Energia, si diceva. E lo si è capito subito, sia dai brani del nuovo album I primitivi del futuro che da quelli storici, dei quali citiamo subito La salamandra, il cui testo è tratto opere di Alda Merini.
Il parco del Villino Rossi, che ospita anche quest'anno il festival, era affollatissimo, nonostante il tempo nel pomeriggio non promettesse granché bene. Invece, la serata è stata perfetta anche sotto questo punto di vista.
Il meglio dei titoli suonati? Senza dubbio, tra i brani del passato, canzoni come Piccolo cinema onirico (veramente splendida), Il principe in bicicletta, Occhi bassi, Prova a star con me un altro inverno a Pordenone (intensa e coinvolgente), l'inusuale versione per chitarra e voce de La tempesta e due bandiere come Mai come voi e Quindici anni già.
Del nuovo cd da ricordare Codalunga, Puoi dirlo a tutti, L'ultima rivolta nel quartiere Villanova non ha fatto feriti e La faccia della luna.

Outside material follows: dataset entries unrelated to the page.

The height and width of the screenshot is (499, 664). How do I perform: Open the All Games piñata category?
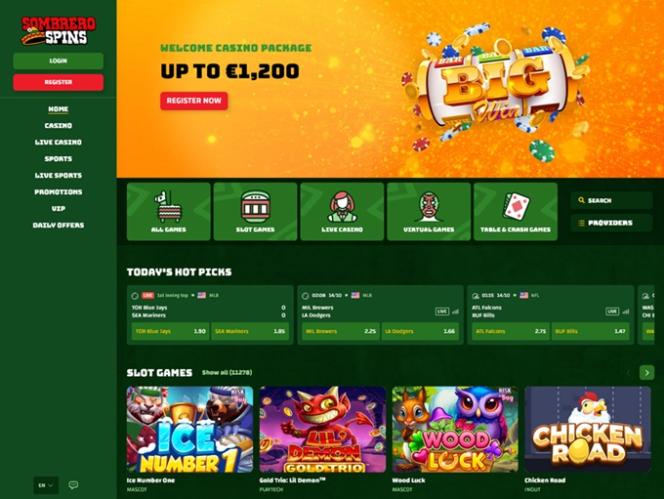(x=169, y=211)
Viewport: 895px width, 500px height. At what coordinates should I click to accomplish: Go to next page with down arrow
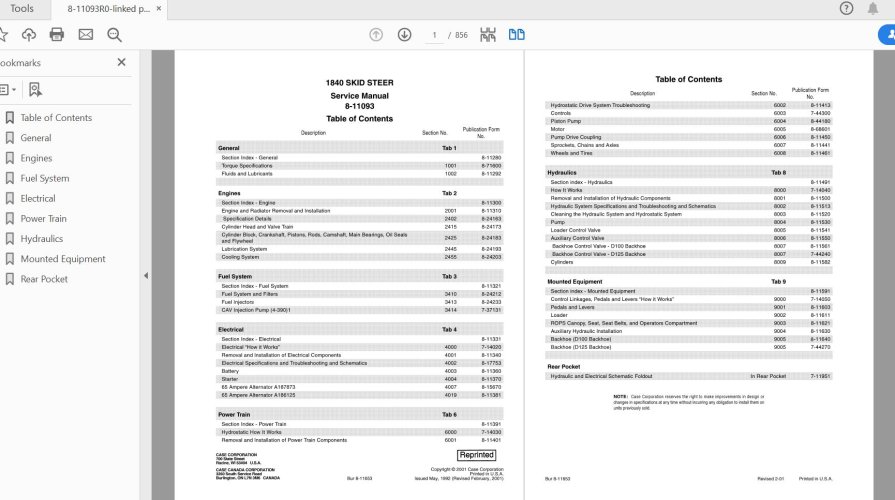coord(404,35)
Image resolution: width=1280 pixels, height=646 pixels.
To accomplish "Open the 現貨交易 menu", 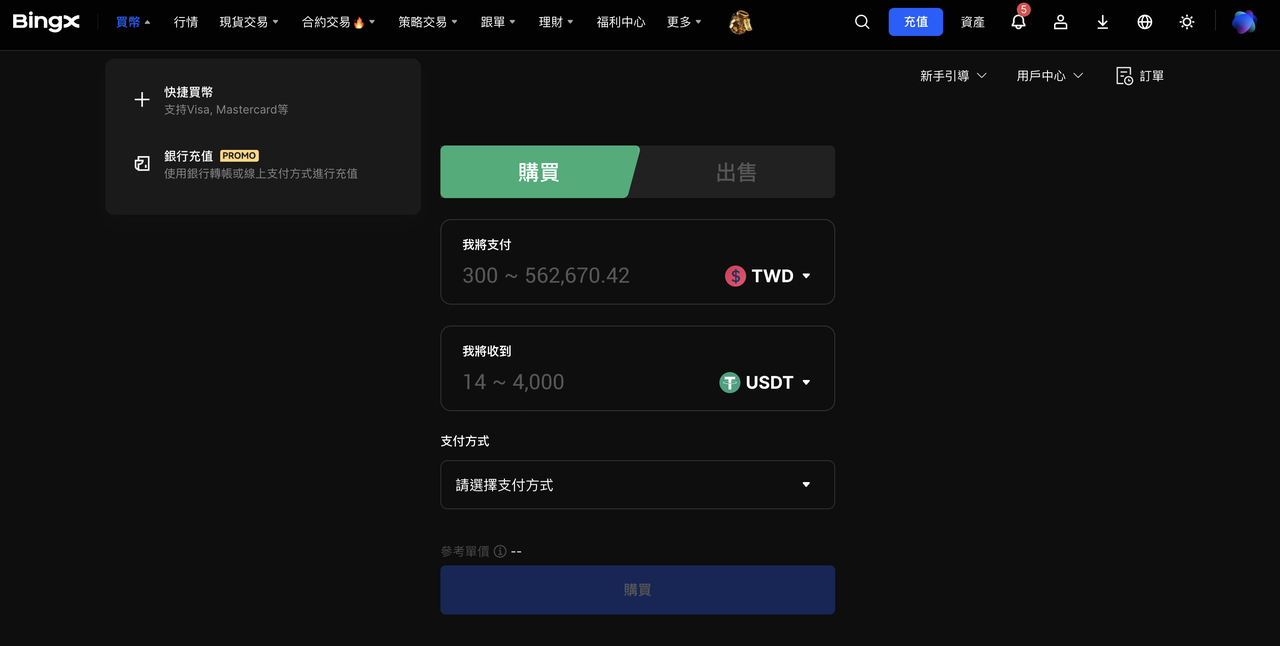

Interessante anche la proposta a metà concerto di una sorta di “medley" fra vecchi brani, eseguiti con le nuove e coinvolgenti sonorità. Ciliegina sulla torta quella Mio fratellino ha scoperto il rock'n'roll, scanzonata (termine quanto mai adeguato...) versione italiana di My Little Brother degli Art Brut. Pubblico scatenato, che Toffolo ha infiammato anche con il nuovo urlo “La vita non è cattiva, è cattivissima!". E se a fine serata mettete in conto che... il conto non è costato nulla (l'ingresso era gratuito) non resta che ringraziare i ragazzi di Patchanka, che organizzano Rockando.